September 21-October 04, 2023

Human-wildlife conflict (HWC) is an increasing threat to conservation and sustainable development. Projects in the Global Wildlife Program (GWP) are addressing HWC by implementing site level mitigation approaches, policies and national strategies, and engaging communities in HWC management and monitoring. However, HWC is complex and, as a result, projects have identified HWC as one of the top priorities for knowledge exchange and capacity building. In response, the GWP coordination project supported the International Conference on Human-Wildlife Conflict and Coexistence in March 2023. Following this conference, three sub-topics were chosen for further learning – compensation and insurance, HWC policy development and how to engage media.  

The media is an effective tool for creating awareness, educating the public, and influencing policies and actions that are critical for tackling a complex issue like HWC. Media reporting can affect and alter popular perceptions and views on HWC. Thus, working with media is important.
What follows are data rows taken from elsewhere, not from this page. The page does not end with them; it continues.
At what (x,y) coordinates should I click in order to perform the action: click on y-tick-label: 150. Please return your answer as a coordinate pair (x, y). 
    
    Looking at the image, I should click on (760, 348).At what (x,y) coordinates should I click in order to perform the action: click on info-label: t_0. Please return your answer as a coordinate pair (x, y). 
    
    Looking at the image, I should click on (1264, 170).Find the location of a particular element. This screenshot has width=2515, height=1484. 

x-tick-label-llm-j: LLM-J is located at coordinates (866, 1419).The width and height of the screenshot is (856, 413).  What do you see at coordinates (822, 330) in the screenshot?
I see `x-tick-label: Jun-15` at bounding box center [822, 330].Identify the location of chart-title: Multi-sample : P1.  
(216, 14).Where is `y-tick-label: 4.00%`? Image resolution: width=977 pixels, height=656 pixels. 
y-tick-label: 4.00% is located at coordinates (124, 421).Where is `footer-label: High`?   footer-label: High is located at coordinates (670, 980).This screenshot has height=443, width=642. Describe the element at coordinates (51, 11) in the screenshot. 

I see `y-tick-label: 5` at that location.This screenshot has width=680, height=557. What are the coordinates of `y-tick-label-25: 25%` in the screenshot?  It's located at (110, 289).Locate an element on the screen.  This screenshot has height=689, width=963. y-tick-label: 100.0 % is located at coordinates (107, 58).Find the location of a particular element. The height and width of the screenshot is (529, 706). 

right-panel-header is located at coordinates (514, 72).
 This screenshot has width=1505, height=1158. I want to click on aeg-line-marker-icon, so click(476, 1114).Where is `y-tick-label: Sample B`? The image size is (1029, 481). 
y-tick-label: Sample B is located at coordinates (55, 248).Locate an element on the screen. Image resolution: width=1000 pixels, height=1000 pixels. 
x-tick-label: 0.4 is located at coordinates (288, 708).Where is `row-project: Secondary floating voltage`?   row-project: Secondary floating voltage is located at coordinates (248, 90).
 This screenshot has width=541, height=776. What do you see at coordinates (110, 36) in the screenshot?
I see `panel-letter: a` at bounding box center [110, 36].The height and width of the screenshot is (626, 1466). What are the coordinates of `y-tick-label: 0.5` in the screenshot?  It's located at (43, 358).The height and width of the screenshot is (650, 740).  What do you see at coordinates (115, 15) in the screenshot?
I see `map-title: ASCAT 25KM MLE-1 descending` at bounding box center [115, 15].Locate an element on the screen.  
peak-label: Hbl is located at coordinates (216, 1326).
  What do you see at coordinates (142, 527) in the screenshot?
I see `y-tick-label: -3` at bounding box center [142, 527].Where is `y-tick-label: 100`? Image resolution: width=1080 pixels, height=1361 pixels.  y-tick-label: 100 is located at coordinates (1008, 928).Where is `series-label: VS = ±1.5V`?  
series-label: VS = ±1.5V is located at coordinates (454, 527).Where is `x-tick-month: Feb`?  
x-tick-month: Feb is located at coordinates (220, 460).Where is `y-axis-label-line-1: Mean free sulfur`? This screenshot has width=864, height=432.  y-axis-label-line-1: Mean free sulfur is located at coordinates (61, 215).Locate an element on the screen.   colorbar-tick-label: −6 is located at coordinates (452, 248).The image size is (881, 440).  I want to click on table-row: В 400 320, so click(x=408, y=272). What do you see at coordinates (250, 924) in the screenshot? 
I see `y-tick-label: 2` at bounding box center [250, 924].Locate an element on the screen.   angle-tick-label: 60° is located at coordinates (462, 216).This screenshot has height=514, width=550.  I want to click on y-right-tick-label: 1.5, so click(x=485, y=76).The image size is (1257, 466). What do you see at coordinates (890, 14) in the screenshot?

It can help raise awareness on the challenges faced by communities living in close proximity to wildlife, fostering empathy and understanding and it can also help prevent misinformation from spreading. Additionally, balanced reporting through stories in the media has the potential to de-escalate future conflict scenarios and advocate for the implementation of mitigation measures that contribute to human-wildlife coexistence. 

The GWP organized two workshops (across time zones) on September 21 and October 4, 2023. There were 70 participants from 27 GWP countries who attended the workshop.

The aim of the workshop was to explore the crucial yet often ignored role that the media can play in mitigating HWC.  The workshop enabled participants to understand why and how to engage with media through a successful case study on human-leopard conflict in India, delivered by the trainer Virat Singh, a GWP consultant and Head of Communications for Asar Social Impact Advisors Pvt Ltd, India. 

Summary of the workshop

The workshop introduced the concept of what constitutes the media. It includes traditional sources such as print (newspapers), electronic (TV and radio), and, increasingly, new sources such as online videos, blogs, social media platforms, and influencers. The media sector is evolving rapidly and understanding how the media works is helpful in developing the type of process needed to engage.    

Key takeaways from the workshop: 

  • Acknowledge that media is a key stakeholder in HWC and commit to working with them. 

  • Continuously engage with media whether through trainings or meetings to develop a relationship and build trust. Engagement is a long term process so, where possible, institutionalize the relationship with the media such that there is a continuous and constructive dialogue. 

  • Dispel myths around HWC and sensitize media to the complex nature of HWC. HWC increases with an increase in human pressures on protected areas so it is important to raise awareness of these drivers and enable balanced reporting. Through training, projects can also help encourage journalists to move away from sensational headlines (“rogue elephant” or “bloodthirsty jaguar”) to more objective headlines (“elephant in ‘heat’”). 

  • Develop an information sharing mechanism with the media to share factual and timely updates. The Forest Department in Mumbai, India has created a Whatsapp group with journalists and other media personnel to inform and notify them of HWC cases in and around the Sanjay Gandhi National Park. The Whatsapp group is used to share real time updates and stories.

  • Invest in training the media. Regularly interact with journalists who write about wildlife and organize trainings and workshops for media personnel to communicate the science behind conservation in a simple and effective way. 

  • Keep the media and the public engaged. Provide positive stories and share new research initiatives and progress on project development to keep the conversation going and avoid the persistent negative news cycle. 

A follow up workshop in January will take a deep dive into some of the aspects of media engagement such as creating a media strategy for GWP projects and a simulation exercise on how to handle a complex HWC situation.